James Michener was a smart guy.
The author of more than 40 books, winner of the Pulitzer Prize for Fiction, known for his meticulous research and sprawling, epic novels covering the lives of many generations of people living in specific, realistically rendered locales — Hawaii, Alaska, Texas, Poland, etc. — Michener straddled the line between critically adored prose and popular literature like few others.
He also wrote many nonfiction works, including a biting critique of the United States’ Electoral College system.
But perhaps his most famous story is actually best remembered for the story it inspired.
“Tales of the South Pacific,” a Pulitzer-winning collection of sequentially related short stories based on Michener’s own experiences while he was stationed as a lieutenant commander in the U.S. Navy on the island of Espiritu Santo in the New Hebrides Islands during World War II, is today even better known, in musical form, as simply “South Pacific.”

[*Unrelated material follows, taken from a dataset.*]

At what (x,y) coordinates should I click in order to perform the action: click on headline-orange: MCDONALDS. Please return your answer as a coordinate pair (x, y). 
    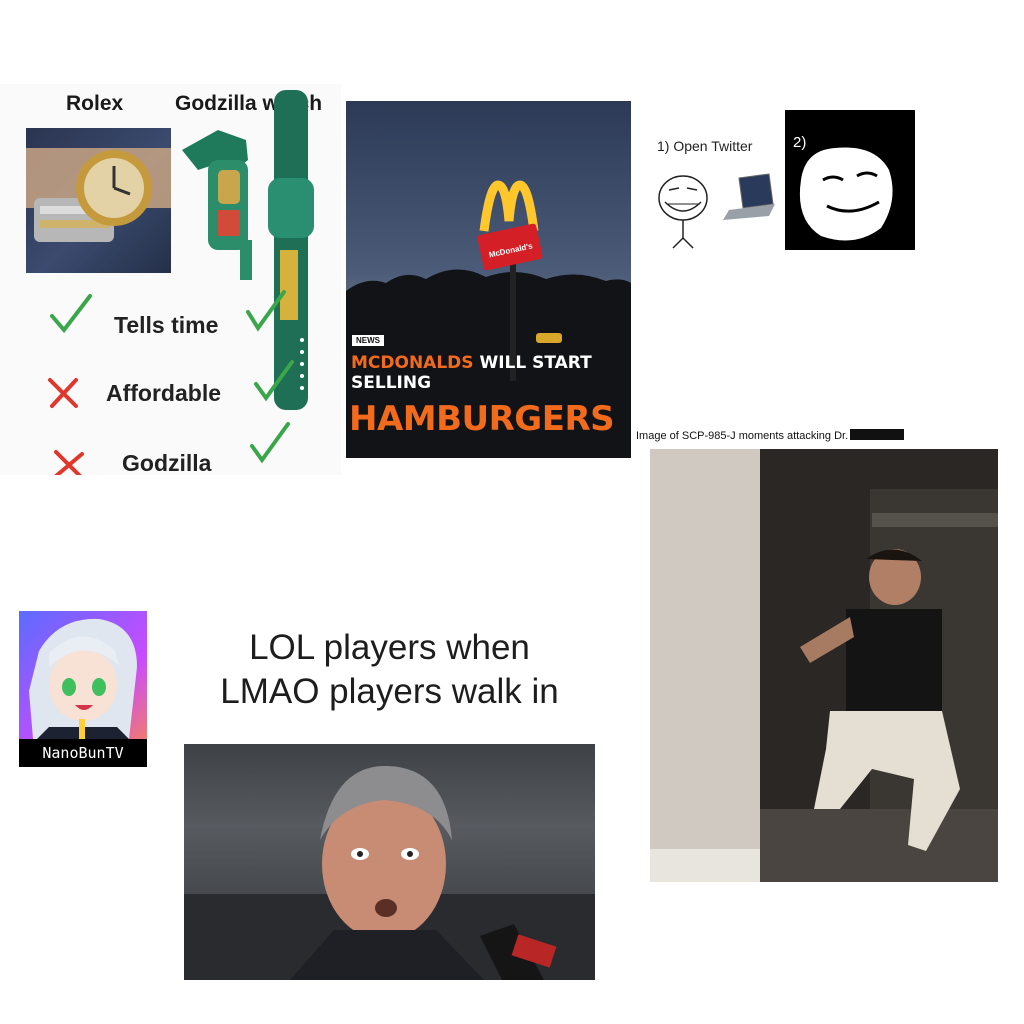
    Looking at the image, I should click on (412, 363).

Composed by Richard Rodgers, with lyrics by Oscar Hammerstein II and book by Hammerstein and Joshua Logan, it premiered in 1949 on Broadway and was an immediate hit, running for 1,925 performances. It actually became the second-longest running Broadway musical until then — behind Rodgers and Hammerstein’s own earlier work “Oklahoma!” — and has remained popular with audiences around the world since.
Ovation! Performing Arts Northwest is bringing their rendition of the patriotic production to the Bainbridge High School theater from Friday, Dec. 1 through Sunday, Dec. 17.

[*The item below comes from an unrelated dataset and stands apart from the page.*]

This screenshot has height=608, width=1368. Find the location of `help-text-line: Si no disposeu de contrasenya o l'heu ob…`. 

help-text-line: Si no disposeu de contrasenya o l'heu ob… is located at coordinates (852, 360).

The cast is led by returning Ovation! favorite Myriah Reidel, playing the southern, cockeyed optimist, Nellie Forbush. Dan Engelhard portrays the charming and mysterious Frenchman Emile DeBeque. Supporting cast includes Jack Dearth as Lieutenant Cable, Giselle Vincent as Bloody Mary, Ross Eide as Luther Billis and Charity Munson as Liat.

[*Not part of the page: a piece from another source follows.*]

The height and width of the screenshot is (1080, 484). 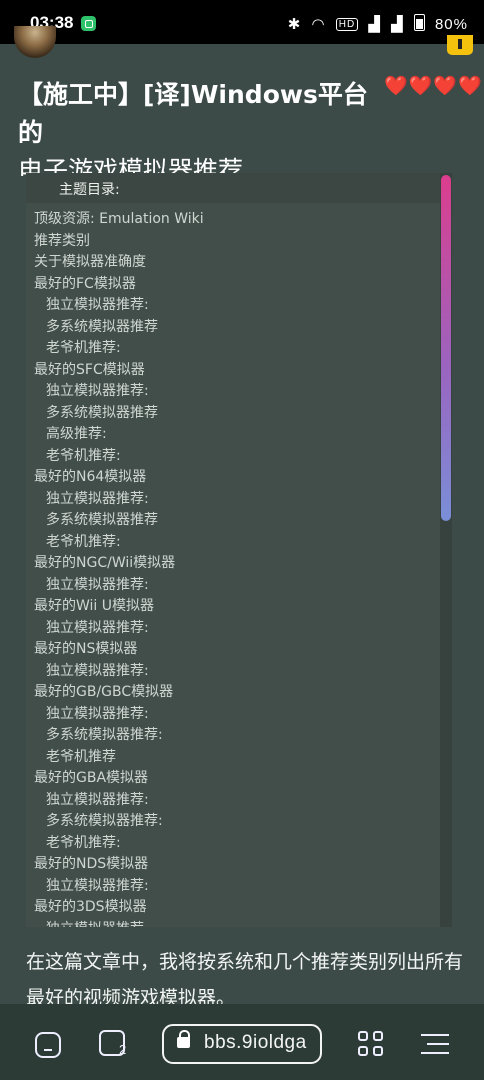 What do you see at coordinates (88, 24) in the screenshot?
I see `app-notification-icon` at bounding box center [88, 24].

Tickets — $22 for adults, $19 for seniors, students and military, and $15 for youths — can be purchased at www.ovationmtb.com or by calling 1-800-838-3006. Tickets are also available at the door for all performances as available.
Evening performances are at 7:30 p.m. Dec. 1-2, Dec. 8-9, Dec. 15-16, and 3 p.m. matinées are Dec. 3, 10 and 17.
The theater is located at Bainbridge High School (9330 NE High School Road).
The Tony Award-winning musical is directed by Ron Milton, with musical direction by Reece Suave, and will be presented with a live orchestra.
Set against the beautiful backdrop of an island paradise during World War II, parallel romances are threatened by prejudice and war in this story of love, loyalty and duty.
Nellie, a spunky, southern nurse, falls in love with Emile, an older French plantation owner. Nellie discovers the mother of Emile’s children was an island native. Plagued by the prejudices she was raised with, Nellie rejects Emile’s proposal of marriage.
Meanwhile, the winsome Lt. Joe Cable struggles with similar prejudice as he fights to distance himself from the innocent Tonkinese girl he’s fallen in love with.
Emile is recruited to join Joe on a dangerous mission, and through the horrors of war and the harsh lessons of sacrifice, learns ultimately that life is too short to forfeit happiness.
Though not specifically a Christmastime story, the director said “South Pacific” is an ideal holiday show for the messages and values it seeks to impart — minus much schmaltz.
“It’s a great celebration of what people can do when they really get together,” Milton said. “At the same time, on the flip side, it deals with something that’s still with us today and that’s prejudice and ethnic conflict.”
And, of course, the music is great.
“I love the show,” Milton said. “The music is lush. When you hear the music, the motifs that are sprinkled throughout it stick in your brain. It’s very hummable. All the songs are hummable.
“It’s a lovely show from the golden age of musicals.”
Costuming — with so many characters donning uniforms of one sort or another — was a special area of concern in this show, Milton explained.
“This is a big military area,” he said. “And even people in the show were going, ‘That’s not quite right.’ I said, ‘We’re doing a facsimile.’ You can’t find some of this stuff. But we got a lot of it.
“Some of the people in the show, three or four of them are military and some of them dug into their closets,” he added. “That was fun. They brought insignia off their own uniforms and some hats and stuff from friends.”
Among the headliners, only Jack Dearth is a totally fresh face among a cast of many Ovation! returners.
“He’s from the Seattle area,” Milton said. “He just showed up and auditioned and he looks spanky good in his uniform. He’s the right age. It’s really hard to get 30-year-old tenors over here on this side of the water.
“He’s very, very good. He worked hard on the part and brings a lot of sympathy to the character and a lot of realism.”
“South Pacific” marks Milton’s return to the Ovation! helm, having taken a backseat during the group’s previous production in the wake of health problems. It therefore, he said, had a special place in his heart already.
“It was important for me to do something I loved,” he said. “This is kind of like a present that keeps opening itself up that I’m giving to the audience.”